Revolución democrática e institucional (2 de 2)

Revolución democrática e institucional (2 de 2)

MELVIN MATTEWS
Históricamente hay dos escuelas de pensamiento en cuanto a la naturaleza de la representación: la del mandato vinculante, según la cual el representante, una vez electo, está obligado a comportarse en el cuerpo legislativo conforme a los compromisos establecidos con el electorado que le ha otorgado el triunfo, y la que establece que el  legislador no está obligado más que por su propio juicio, al margen de las razones e intereses de los electores que le votaron.

La primera corriente es de filiación anglosajona, y se puso de manifiesto con el apogeo del Parlamento inglés en la segunda mitad del siglo XVIII. El conocido “Discurso a  los electores de Bristol”, de Edmund Burke, pronunciado el 3  de noviembre de 1774, ilustra a contrapelo la filiación de este principio, cuando este famoso parlamentario trató de  rebatir, con poco éxito por cierto, la idea del mandato  vinculante.
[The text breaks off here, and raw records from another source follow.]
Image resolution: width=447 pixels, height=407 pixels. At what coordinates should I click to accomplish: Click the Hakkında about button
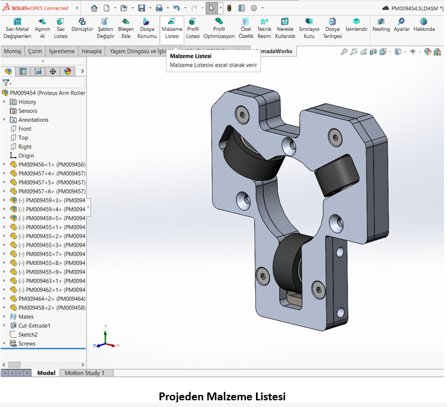[x=423, y=25]
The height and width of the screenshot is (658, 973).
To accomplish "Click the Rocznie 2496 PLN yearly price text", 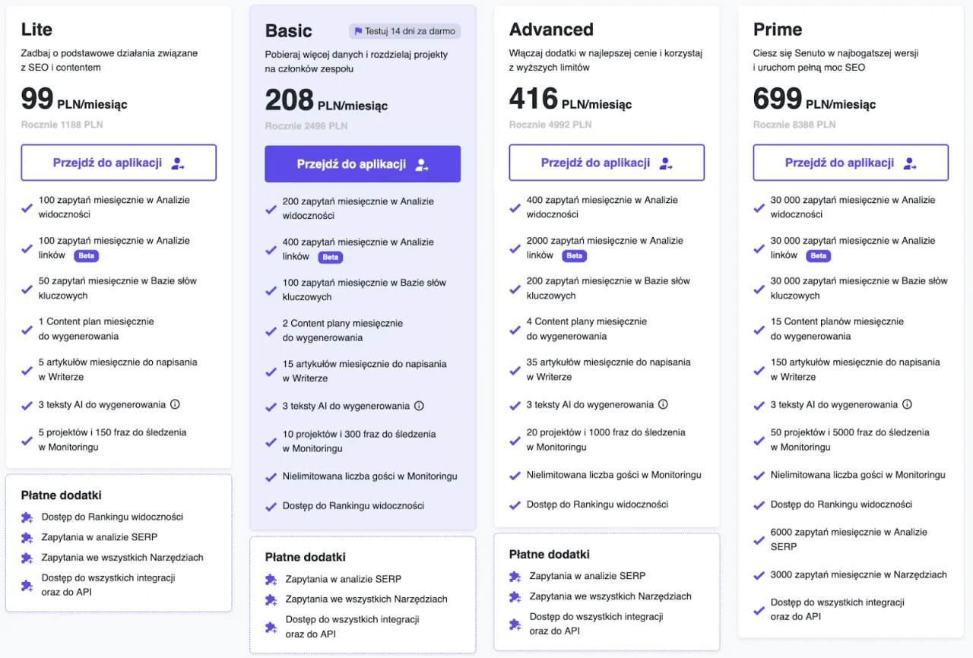I will coord(306,125).
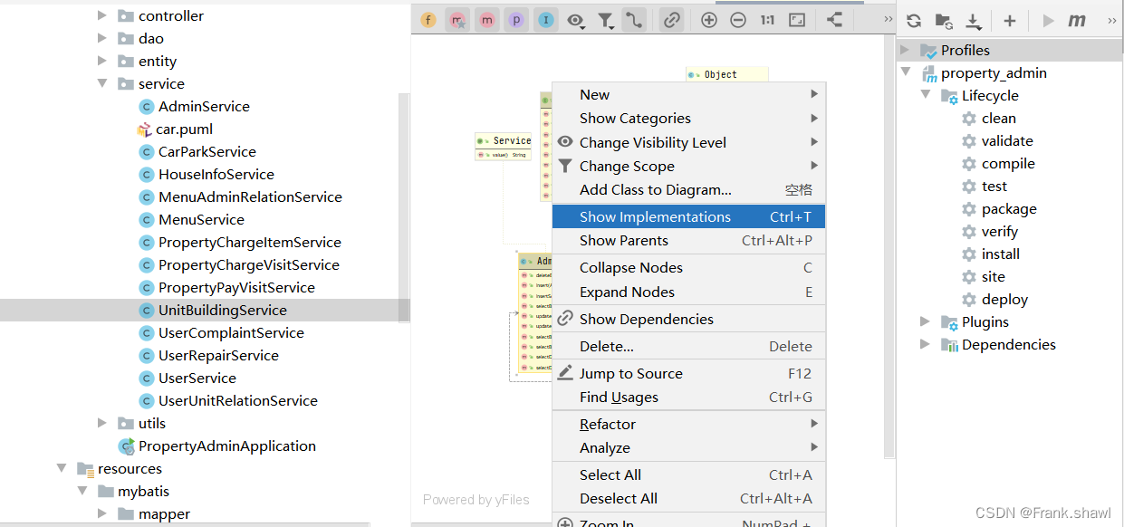
Task: Toggle the Constructors display icon
Action: coord(458,20)
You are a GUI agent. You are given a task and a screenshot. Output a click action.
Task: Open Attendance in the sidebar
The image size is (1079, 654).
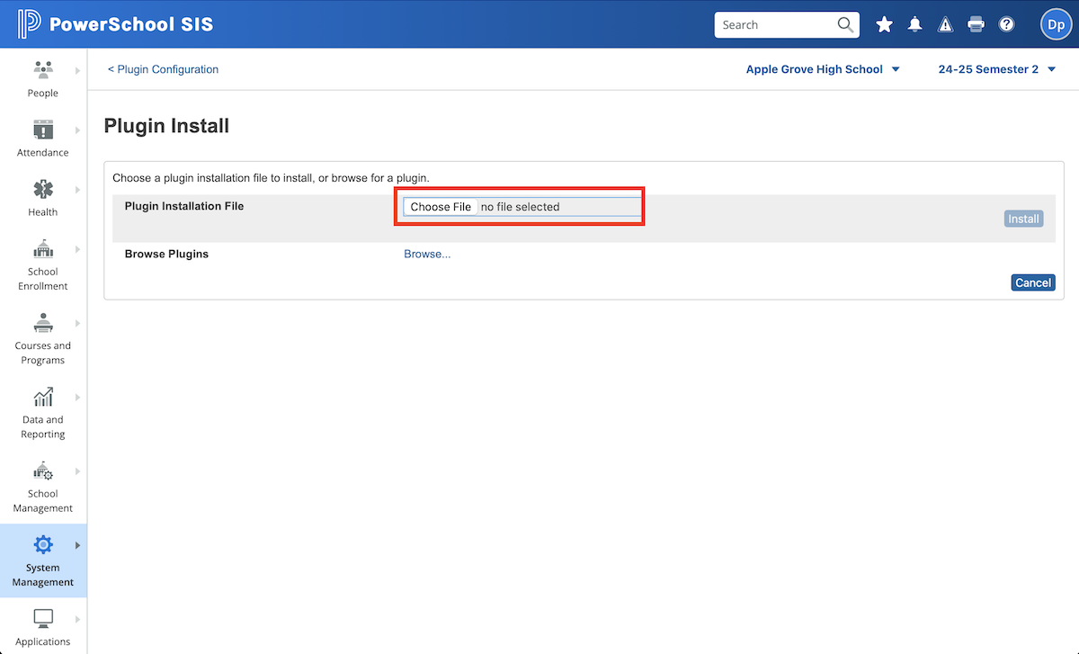point(42,138)
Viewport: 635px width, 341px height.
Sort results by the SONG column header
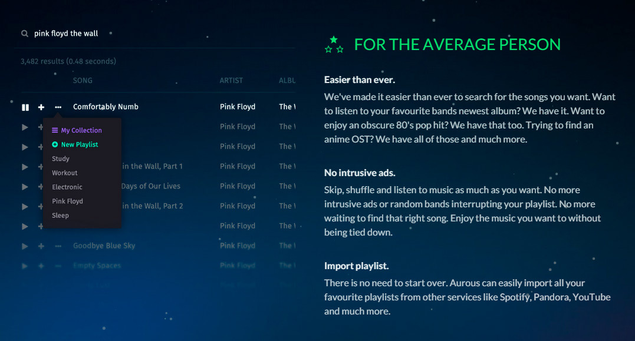point(83,81)
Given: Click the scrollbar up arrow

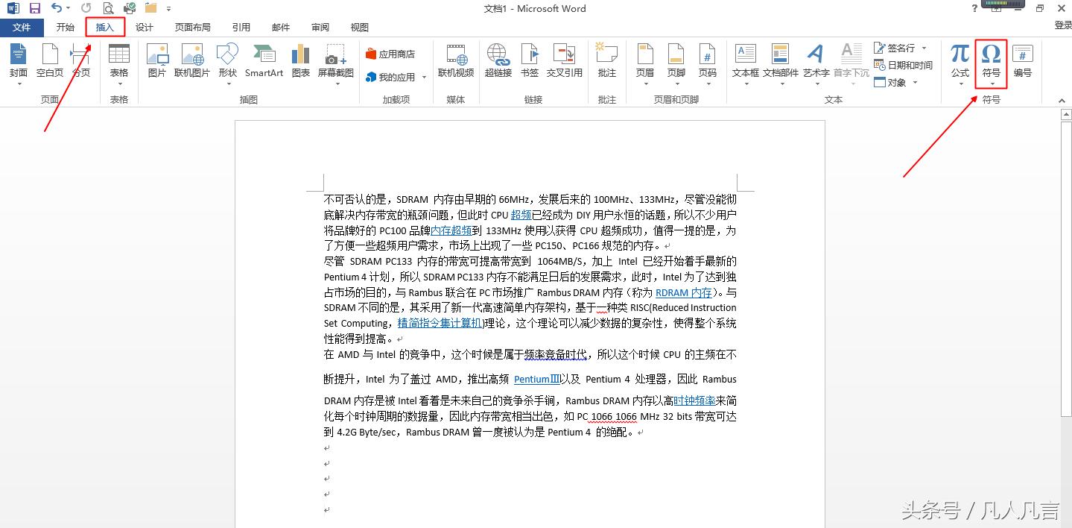Looking at the screenshot, I should coord(1065,113).
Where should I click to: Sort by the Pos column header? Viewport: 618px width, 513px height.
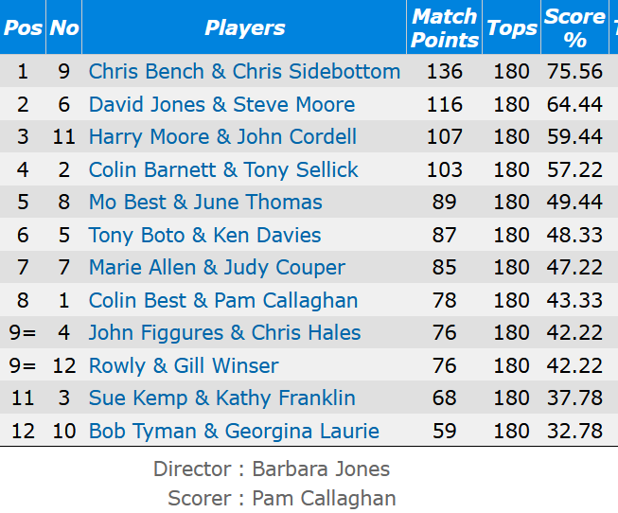click(x=23, y=27)
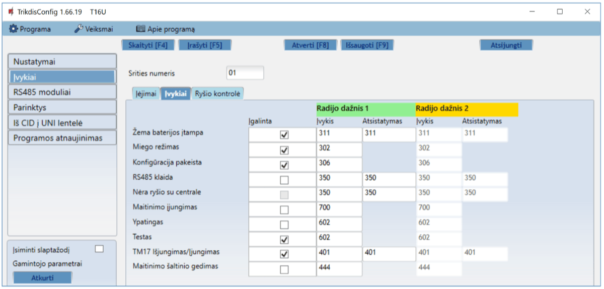Switch to the Įėjimai tab

(x=146, y=94)
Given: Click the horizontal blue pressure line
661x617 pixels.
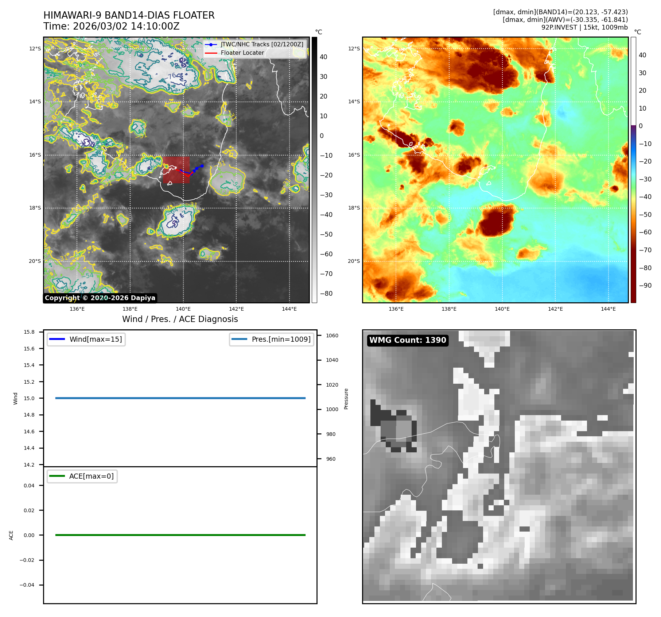Looking at the screenshot, I should pos(180,398).
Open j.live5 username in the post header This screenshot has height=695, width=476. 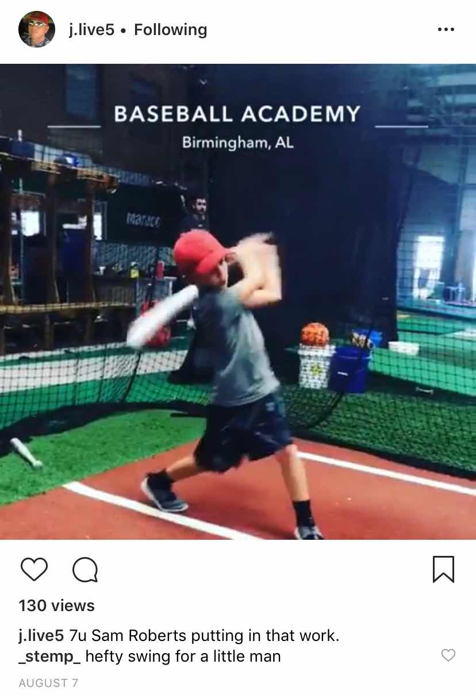click(x=91, y=30)
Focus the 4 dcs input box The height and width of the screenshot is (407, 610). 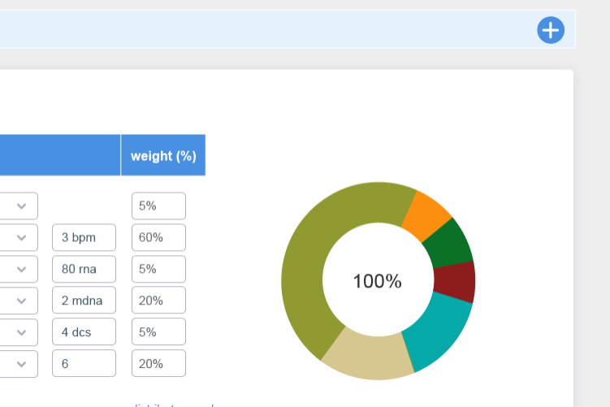84,332
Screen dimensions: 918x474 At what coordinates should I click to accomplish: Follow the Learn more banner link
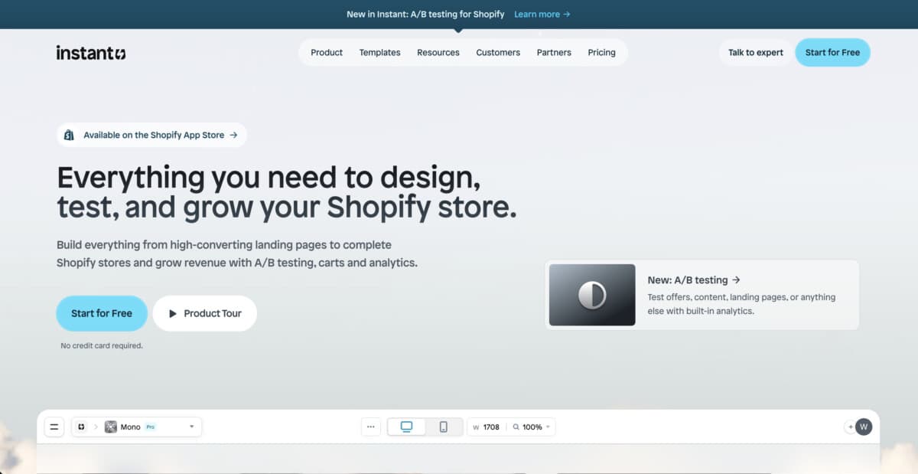pyautogui.click(x=542, y=15)
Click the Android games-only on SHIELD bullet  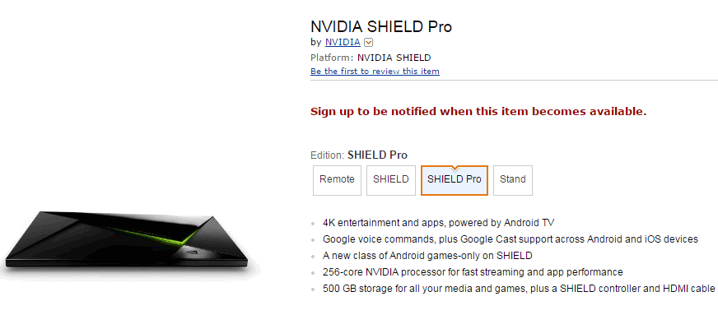427,256
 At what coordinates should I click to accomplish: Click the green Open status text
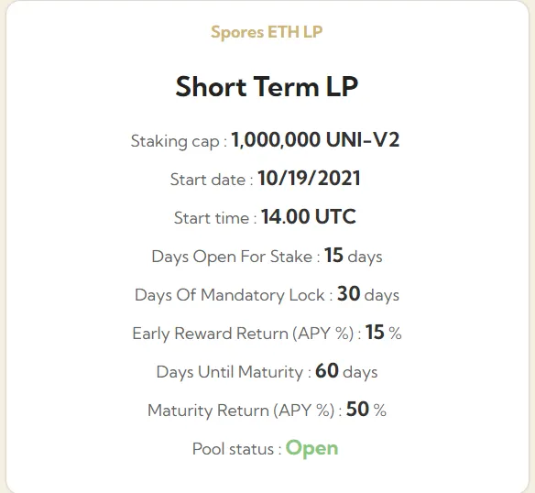coord(311,449)

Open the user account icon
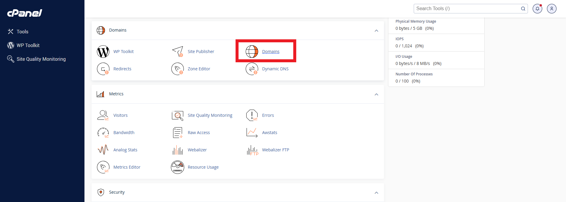pos(551,9)
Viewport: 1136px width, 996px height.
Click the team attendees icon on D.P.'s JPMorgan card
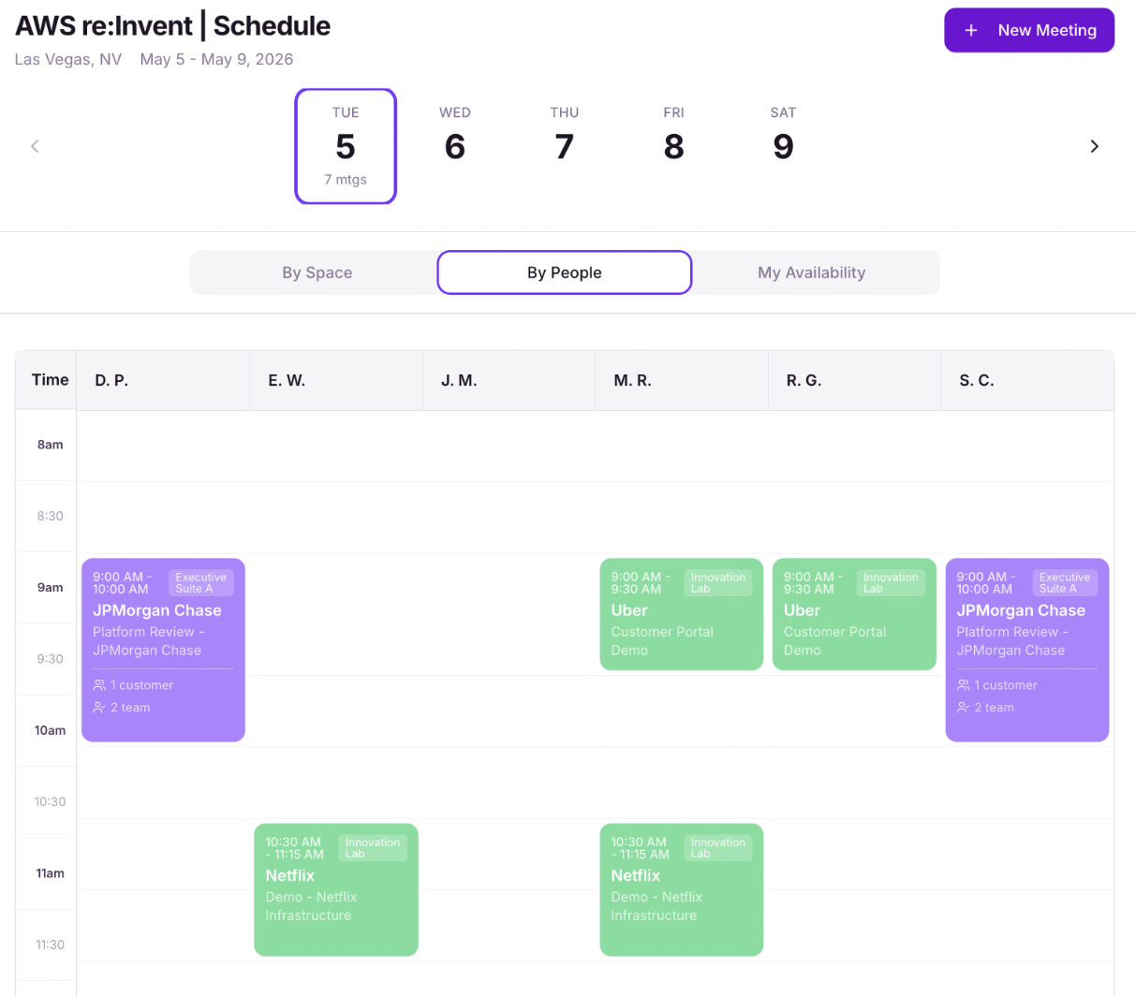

La segunda corriente es de firme prosapia francesa y encuentra su origen en los escritos de Emmanuel J. Sieyès  (1983),  sobre todo en aquellas partes en que  este intelectual político propone la reforma de los Estados Generales de Francia y pregona, frente al dominio en ellos de la nobleza y el clero, representaciones estamentales de  tradición medieval, la importancia del Tercer Estado (los  burgueses) y los identifica con la nación. El principio  está implícito: los legisladores, no están vinculados a la  defensa de intereses particulares, puesto que representan a la nación como un todo.

Así, el siglo XVIII legó a la posteridad dos formas de representación. El modelo inglés, que curiosamente sembró  sus mejores raíces en el Congreso estadounidense, en el cual el mandato vinculante evoluciona al extremo de hacerlo  casi la razón de ser de esa institución representativa y  donde  en  la  actualidad existe  para  su  adecuado funcionamiento el cabildeo constante de los más diversos intereses. Y la modalidad francesa, que desvincula al  legislador de los intereses particulares que pueden haber  contribuido a su elección y le asigna la representación de un interés superior, el de la nación, el de la voluntad general.

Dentro de esta última corriente, la circunscripción o distrito en el cual se elige al legislador es apenas una necesidad impuesta por la lógica de la elección y la fatalidad de la geografía, y no un territorio con derechos propios en el contexto nacional, cuyos intereses tengan que ser patrocinados y defendidos por el representante.

No obstante, conviene aclarar que ningún Congreso o Parlamento puede ubicarse en los extremos, como expresiones de las dos formas puras de la representación. De hecho, todas las asambleas legislativas se ubican en puntos intermedios  de un continuum; algunas, como  la  estadounidense, más cargadas hacia la procuración y otras, como buena parte de las europeas y latinoamericanas más inclinadas hacia la voluntad general. Sin embargo, en todos  aquellos  países que permiten la reelección  de  los congresistas se ha impuesto, en mayor o menor medida, un criterio  político  práctico:  la  necesidad  de  los legisladores de cultivar a los electores  mediante la  gestión y procuración de bienes públicos en su beneficio, con la esperanza de volver a ser elegidos.

La revolución democrática se convertirá en puras pamplinas, sin haber definido previamente qué tipo de representación prevalecerá en el Congreso del PLD.